The indictment in United States v. Nosal, which a lower court dismissed, alleged that the employee, David Nosal, “knowingly and with intent to defraud” exceeded his authorized access to his employer’s computer system for the purpose of setting up a competing business. Nosal was an executive at Korn/Ferry and subject to a non-competition agreement. After leaving the company, he started a competing business, soliciting the help of three Korn/Ferry employees to provide him with source lists, names, and contact information from a Korn/Ferry proprietary and confidential database. Employee access to the database was specifically restricted, except for legitimate Korn/Ferry business.
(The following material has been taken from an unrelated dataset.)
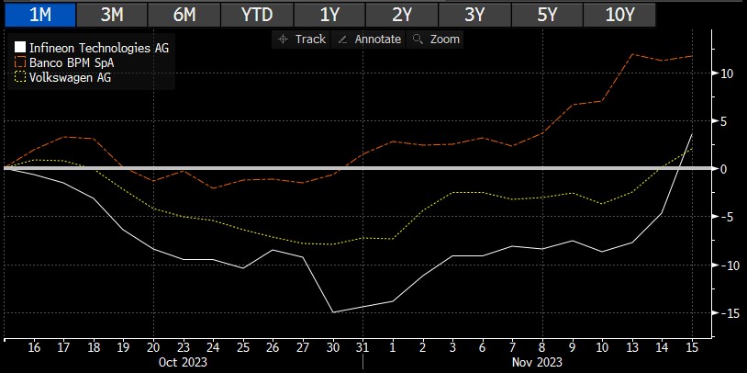Open the 2Y range tab
The height and width of the screenshot is (373, 747).
(401, 14)
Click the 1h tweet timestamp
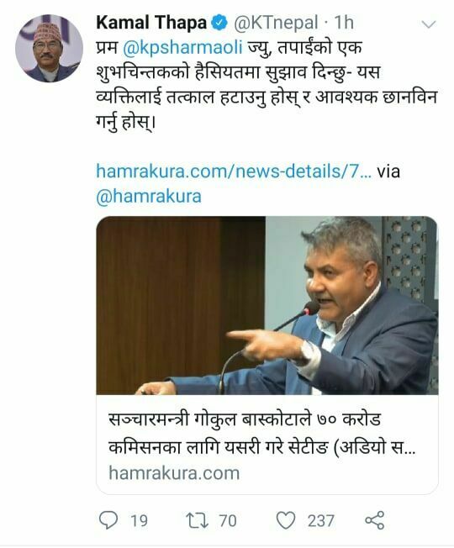Image resolution: width=454 pixels, height=548 pixels. click(344, 23)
The Ninth Circuit Court of Appeals reinstated the indictment on April 28 against Nosal on the basis of its interpretation that “an employee exceeds authorization under [the CFAA] when the employee uses that authorized access to obtain or alter information in the computer that the accesser is not entitled in that manner to obtain or alter.” The Court reaffirmed that employers determine what access or authorization an employee has to an employer’s computer, and pointed to specific examples of steps the employer in this case took to limit access to and authorized uses of information. These examples include the use of unique usernames and passwords, requiring employees to enter into agreements that explained the limitations on the use of certain company information, and causing a notice concerning data security and confidentiality to pop-up on each employee’s computer screen whenever the employee logged on to the company’s system.

Joining the Fifth and Eleventh Circuits, the Court ruled that as long as an employee has knowledge of an employer’s limitations on authorized use of a computer system, the employee will exceed authorized access under the CFAA whenever he or she violates those limitations or goes beyond his or her authorized access with an “intent to defraud” by an action that “furthers the intended fraud and obtains anything of value. It is as simple as that.”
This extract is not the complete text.